◆ QUOTED PASSAGE ◆
========

Treatment with r-Irisin does not affect satellite cells in hindlimb-suspended mice. Fluorescent micrographs of vastus lateralis sections from Rest vehicle-injected and Unload vehicle- or Irisin-injected mice, immunostained (red) for MyoD (a) and Pax7 (c) and counterstained for Laminin (green) and DAPI (blue). The percentage of MyoD positive (b) and Pax7 positive (d) cells are quantified. Data are presented as mean ± SEM. n = 3 mice per group. All data were normally distributed according to the Shapiro-Wilk normality test and analyzed by one-way ANOVA and Bonferroni’s post hoc analysis.

========

◆ THE DATA ◆

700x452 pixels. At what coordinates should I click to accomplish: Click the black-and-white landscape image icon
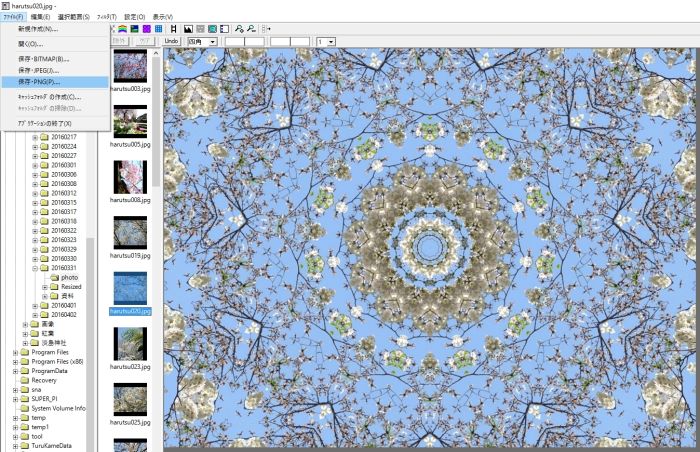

========

◆ TASK TO COMPLETE ◆
Reproduce the irisin caption in full, word for word. Work only from the irisin caption.

◆ PROBLEM SOLUTION ◆
Treatment with r-Irisin does not affect satellite cells in hindlimb-suspended mice. Fluorescent micrographs of vastus lateralis sections from Rest vehicle-injected and Unload vehicle- or Irisin-injected mice, immunostained (red) for MyoD (a) and Pax7 (c) and counterstained for Laminin (green) and DAPI (blue). The percentage of MyoD positive (b) and Pax7 positive (d) cells are quantified. Data are presented as mean ± SEM. n = 3 mice per group. All data were normally distributed according to the Shapiro-Wilk normality test and analyzed by one-way ANOVA and Bonferroni’s post hoc analysis.